Stored records:
——————————

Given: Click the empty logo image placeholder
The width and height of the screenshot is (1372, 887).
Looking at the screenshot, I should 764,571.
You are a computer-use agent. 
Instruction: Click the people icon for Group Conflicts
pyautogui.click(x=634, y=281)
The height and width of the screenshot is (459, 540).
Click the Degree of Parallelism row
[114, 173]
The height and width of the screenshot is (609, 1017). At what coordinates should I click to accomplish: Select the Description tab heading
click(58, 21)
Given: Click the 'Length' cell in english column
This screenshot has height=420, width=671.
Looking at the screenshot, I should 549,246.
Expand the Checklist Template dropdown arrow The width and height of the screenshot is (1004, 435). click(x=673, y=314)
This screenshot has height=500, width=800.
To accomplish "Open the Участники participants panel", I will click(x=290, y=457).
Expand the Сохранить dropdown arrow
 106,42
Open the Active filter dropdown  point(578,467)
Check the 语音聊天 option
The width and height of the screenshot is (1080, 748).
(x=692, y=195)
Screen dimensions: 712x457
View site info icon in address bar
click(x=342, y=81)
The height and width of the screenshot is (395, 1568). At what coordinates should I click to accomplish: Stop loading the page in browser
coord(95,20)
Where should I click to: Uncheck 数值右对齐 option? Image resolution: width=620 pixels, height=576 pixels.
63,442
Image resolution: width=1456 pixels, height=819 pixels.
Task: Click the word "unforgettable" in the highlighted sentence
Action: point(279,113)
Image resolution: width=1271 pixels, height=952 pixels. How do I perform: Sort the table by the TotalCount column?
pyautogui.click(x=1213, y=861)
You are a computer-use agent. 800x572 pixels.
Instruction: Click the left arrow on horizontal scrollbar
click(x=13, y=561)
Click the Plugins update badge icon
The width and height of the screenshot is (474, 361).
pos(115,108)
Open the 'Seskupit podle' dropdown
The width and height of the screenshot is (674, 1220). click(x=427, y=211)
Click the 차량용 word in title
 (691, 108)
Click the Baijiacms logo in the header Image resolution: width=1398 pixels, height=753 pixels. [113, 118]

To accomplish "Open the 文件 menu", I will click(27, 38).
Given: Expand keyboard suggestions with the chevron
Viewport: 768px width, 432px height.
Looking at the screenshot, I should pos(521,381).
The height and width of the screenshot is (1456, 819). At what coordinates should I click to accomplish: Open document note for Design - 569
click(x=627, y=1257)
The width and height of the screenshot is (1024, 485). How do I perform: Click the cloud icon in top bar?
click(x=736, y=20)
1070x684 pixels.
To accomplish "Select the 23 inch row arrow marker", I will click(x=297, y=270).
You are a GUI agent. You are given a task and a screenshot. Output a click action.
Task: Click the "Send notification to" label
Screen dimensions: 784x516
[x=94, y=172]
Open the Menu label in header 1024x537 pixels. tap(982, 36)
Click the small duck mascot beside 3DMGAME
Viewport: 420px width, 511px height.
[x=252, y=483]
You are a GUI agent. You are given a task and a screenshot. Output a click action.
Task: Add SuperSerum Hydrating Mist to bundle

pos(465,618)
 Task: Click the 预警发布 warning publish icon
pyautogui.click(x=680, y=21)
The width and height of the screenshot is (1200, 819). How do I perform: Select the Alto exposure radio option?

——————————

== Requirement ==
Nothing above should be left out. Print all the records exactly.

== Solution to this problem ==
Given: Click the empty logo image placeholder
The width and height of the screenshot is (1372, 887).
Looking at the screenshot, I should 764,571.
You are a computer-use agent. 
Instruction: Click the people icon for Group Conflicts
pyautogui.click(x=634, y=281)
The height and width of the screenshot is (459, 540).
Click the Degree of Parallelism row
[114, 173]
The height and width of the screenshot is (609, 1017). At what coordinates should I click to accomplish: Select the Description tab heading
click(58, 21)
Given: Click the 'Length' cell in english column
This screenshot has height=420, width=671.
Looking at the screenshot, I should 549,246.
Expand the Checklist Template dropdown arrow The width and height of the screenshot is (1004, 435). click(x=673, y=314)
This screenshot has height=500, width=800.
To accomplish "Open the Участники participants panel", I will click(x=290, y=457).
Expand the Сохранить dropdown arrow
 106,42
Open the Active filter dropdown  point(578,467)
Check the 语音聊天 option
The width and height of the screenshot is (1080, 748).
(x=692, y=195)
Screen dimensions: 712x457
View site info icon in address bar
click(x=342, y=81)
The height and width of the screenshot is (395, 1568). At what coordinates should I click to accomplish: Stop loading the page in browser
coord(95,20)
Where should I click to: Uncheck 数值右对齐 option? Image resolution: width=620 pixels, height=576 pixels.
63,442
Image resolution: width=1456 pixels, height=819 pixels.
Task: Click the word "unforgettable" in the highlighted sentence
Action: point(279,113)
Image resolution: width=1271 pixels, height=952 pixels. How do I perform: Sort the table by the TotalCount column?
pyautogui.click(x=1213, y=861)
You are a computer-use agent. 800x572 pixels.
Instruction: Click the left arrow on horizontal scrollbar
click(x=13, y=561)
Click the Plugins update badge icon
The width and height of the screenshot is (474, 361).
pos(115,108)
Open the 'Seskupit podle' dropdown
The width and height of the screenshot is (674, 1220). click(x=427, y=211)
Click the 차량용 word in title
 (691, 108)
Click the Baijiacms logo in the header Image resolution: width=1398 pixels, height=753 pixels. [113, 118]

To accomplish "Open the 文件 menu", I will click(27, 38).
Given: Expand keyboard suggestions with the chevron
Viewport: 768px width, 432px height.
Looking at the screenshot, I should pos(521,381).
The height and width of the screenshot is (1456, 819). At what coordinates should I click to accomplish: Open document note for Design - 569
click(x=627, y=1257)
The width and height of the screenshot is (1024, 485). How do I perform: Click the cloud icon in top bar?
click(x=736, y=20)
1070x684 pixels.
To accomplish "Select the 23 inch row arrow marker", I will click(x=297, y=270).
You are a GUI agent. You are given a task and a screenshot. Output a click action.
Task: Click the "Send notification to" label
Screen dimensions: 784x516
[x=94, y=172]
Open the Menu label in header 1024x537 pixels. tap(982, 36)
Click the small duck mascot beside 3DMGAME
Viewport: 420px width, 511px height.
[x=252, y=483]
You are a GUI agent. You are given a task and a screenshot. Output a click action.
Task: Add SuperSerum Hydrating Mist to bundle

pos(465,618)
 Task: Click the 预警发布 warning publish icon
pyautogui.click(x=680, y=21)
The width and height of the screenshot is (1200, 819). How do I perform: Select the Alto exposure radio option?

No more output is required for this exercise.